New AP cuts hurt low-income students
Advanced Placement classes have been a part of both public and private high school education since 1955. But recent federal budget cuts that decrease funding for AP programs beg the question: Who are the classes really benefiting?
Congress has officially cut federal financing for high schools and programs offering AP courses from $43 million to slightly under $27 million, a decrease of nearly 50 percent. This cut hits low-income students the hardest. Though those students have been eligible for AP exam fee waivers, state education officials are now notifying high schools that low-income students will have to pay $15 for each of the first three exams they take and $53 for any additional exam.
Even if the AP courses remain free, participation in the AP program, which is housed by the College Board, has very little value without taking the exam. Those two letters on a high school transcript won’t impress college admissions officers or scholarship committees nearly as much without the scores to back them up.
So although upper- and middle- class students who can still afford to pay for their exams continue to reap the benefits of the AP program, low-income students are left unable to validate a class’s worth of hard work.
As Louis Toro, the Advanced Placement coordinator at Classical High School in Providence, R.I., told The New York Times, the best many students can do is to choose among exams, which many of Toro’s students were forced to do.
More importantly, the classes alone won’t count for college credit. The irony of this situation is that low-income students are the demographic that stand to benefit most from AP exams, because the college credit they earn by passing can save them thousands of dollars in college tuition in the years to come.
They also have the greatest need for college scholarships, some of which might use AP scores as selection criteria.
The AP program is supposed to offer American high school students an opportunity for free and convenient access to college-level courses. Just like private schooling, professional tutoring and personal college counselors, however, the program has proven to be a luxury available only to some.
And though the recent budget cuts have made the situation much worse, low-income students have experienced marginalization at the AP program’s hands for years.

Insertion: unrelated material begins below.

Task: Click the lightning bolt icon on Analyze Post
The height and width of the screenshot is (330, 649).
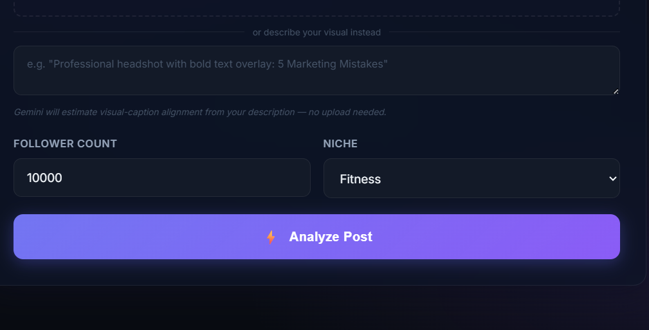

Limited resources, overcrowding and lack of qualified teachers often restrict the number of AP courses a low-income high school can offer and the number of students who are eligible to take them. As reported by College Board in 2010, only 33.7 percent of public high schools offered even basic AP courses in the four core subject areas: language arts, math, science and social studies.
Low-income students also cannot usually afford AP preparation books, CDs and other preparatory media. Other students might spend nearly $100 buying five or six of these and using them to cram for the exam, or to supplement their regular course work year round.
Right now, the College Board, SAT testing, the CSS profile and a host of other costly college planning resources, have complete control over determining which high school students are rewarded for the advanced work they undertake.
High schools and colleges alike have to find a better, less expensive way to affirm that work — one that doesn’t need a federal subsidy. Is a national standardized exam the only way that this can be achieved? What about writing samples, school interviews, college-sponsored placement tests and grades?
The AP program can be an enriching educational experience, but its benefits only go as far as funding allows. Educators need to find a way around the program’s expenses, or risk alienating low-income students from its distinct advantages altogether.
Francesca Bessey is a freshman majoring in narrative studies.
Collegeboard is just another greedy corporation. Is there really any logic in charging that much for a test in the first place?
Does anyone seriously think that there are families who can’t fork out $15 for an AP exam?
Well, someone’s a bit snobbish. Wouldn’t you say?
@Francesca, please don’t do statistics a disservice: it’s approximately 38% in the cut, not 50%.